*** Input records ***

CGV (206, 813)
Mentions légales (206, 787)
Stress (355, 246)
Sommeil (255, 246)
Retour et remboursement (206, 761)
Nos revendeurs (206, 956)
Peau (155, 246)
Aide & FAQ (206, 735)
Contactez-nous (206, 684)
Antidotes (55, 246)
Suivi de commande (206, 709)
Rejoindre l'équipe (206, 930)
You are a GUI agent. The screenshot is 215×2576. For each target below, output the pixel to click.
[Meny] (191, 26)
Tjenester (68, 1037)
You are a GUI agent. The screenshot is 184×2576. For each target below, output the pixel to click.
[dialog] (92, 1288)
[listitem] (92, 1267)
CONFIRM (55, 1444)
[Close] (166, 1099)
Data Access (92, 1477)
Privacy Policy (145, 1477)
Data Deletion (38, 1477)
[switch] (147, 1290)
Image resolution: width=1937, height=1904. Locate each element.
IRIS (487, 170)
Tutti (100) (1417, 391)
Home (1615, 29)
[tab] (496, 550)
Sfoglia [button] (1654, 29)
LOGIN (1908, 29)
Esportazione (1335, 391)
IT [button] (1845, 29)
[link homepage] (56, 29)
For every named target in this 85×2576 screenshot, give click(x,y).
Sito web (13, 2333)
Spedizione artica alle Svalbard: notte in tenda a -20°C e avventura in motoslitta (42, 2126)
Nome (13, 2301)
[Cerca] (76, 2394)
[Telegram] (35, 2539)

*** End of Input records ***

**Goal of the exercise**: Output the lines of the records above exactly as they appear, from the line containing "Contactez-nous (206, 684)" through the line containing "Privacy Policy (145, 1477)".

**Solution to this task**:
Contactez-nous (206, 684)
Antidotes (55, 246)
Suivi de commande (206, 709)
Rejoindre l'équipe (206, 930)
You are a GUI agent. The screenshot is 215×2576. For each target below, output the pixel to click.
[Meny] (191, 26)
Tjenester (68, 1037)
You are a GUI agent. The screenshot is 184×2576. For each target below, output the pixel to click.
[dialog] (92, 1288)
[listitem] (92, 1267)
CONFIRM (55, 1444)
[Close] (166, 1099)
Data Access (92, 1477)
Privacy Policy (145, 1477)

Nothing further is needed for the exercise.